» Exercise requirements:
Reproduce the listing, requests included, starting with the line that contains "Screen dimensions: 273x130" and going on through the line that contains "Show only Story", and add -109 to every coordinate in the answers. Give only those lines.

(Listing for locating displayed items)
━━━━━━━━━━━━━━━━━━━━
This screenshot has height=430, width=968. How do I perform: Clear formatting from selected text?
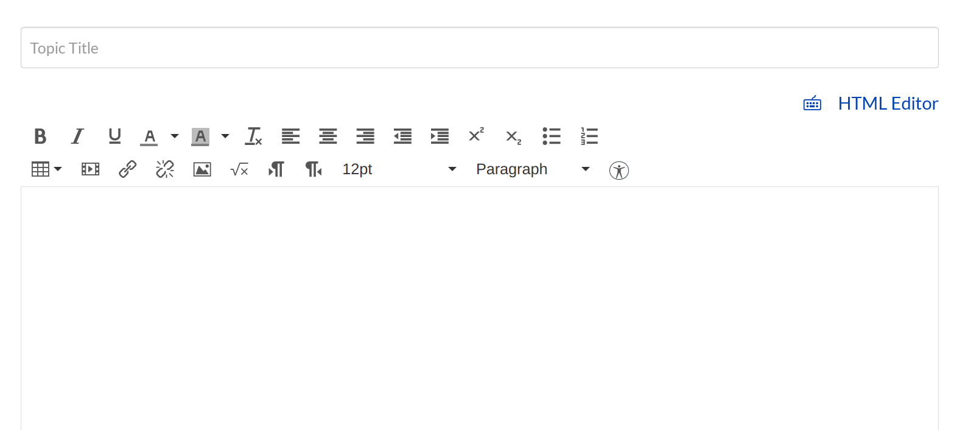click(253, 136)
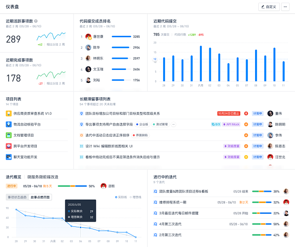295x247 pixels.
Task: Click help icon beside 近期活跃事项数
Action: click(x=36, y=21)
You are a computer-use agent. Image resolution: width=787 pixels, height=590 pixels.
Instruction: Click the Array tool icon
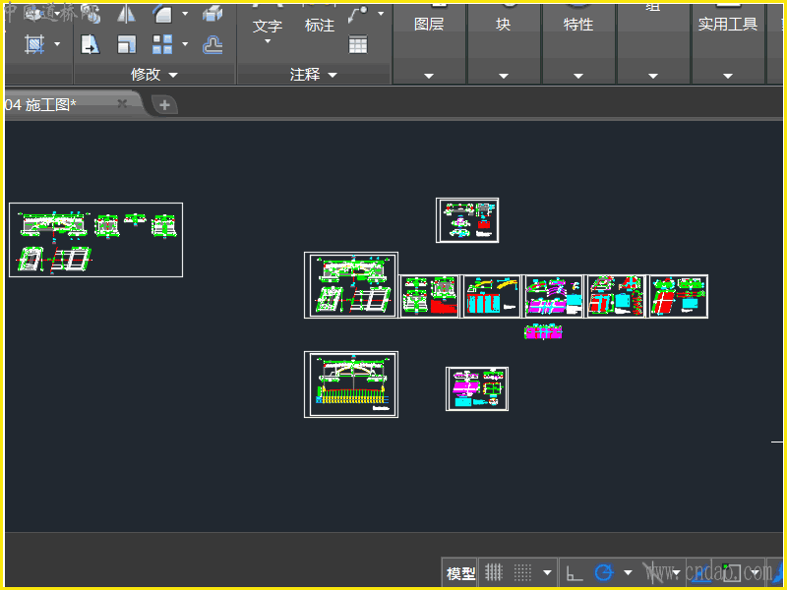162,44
━━━━━━━━━━━━━━━━━━━━
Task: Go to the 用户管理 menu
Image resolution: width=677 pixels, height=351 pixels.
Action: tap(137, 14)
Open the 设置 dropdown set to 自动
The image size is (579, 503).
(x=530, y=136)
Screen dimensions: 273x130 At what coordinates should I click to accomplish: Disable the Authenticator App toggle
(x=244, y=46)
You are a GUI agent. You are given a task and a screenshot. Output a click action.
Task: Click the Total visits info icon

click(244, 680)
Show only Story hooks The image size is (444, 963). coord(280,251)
━━━━━━━━━━━━━━━━━━━━
» Exercise result:
Screen dimensions: 273x130 At what coordinates should I click to accomplish: Disable the Authenticator App toggle
(x=135, y=-63)
You are a GUI agent. You are given a task and a screenshot. Output a click action.
Task: Click the Total visits info icon

click(135, 571)
Show only Story hooks The image size is (444, 963). coord(171,142)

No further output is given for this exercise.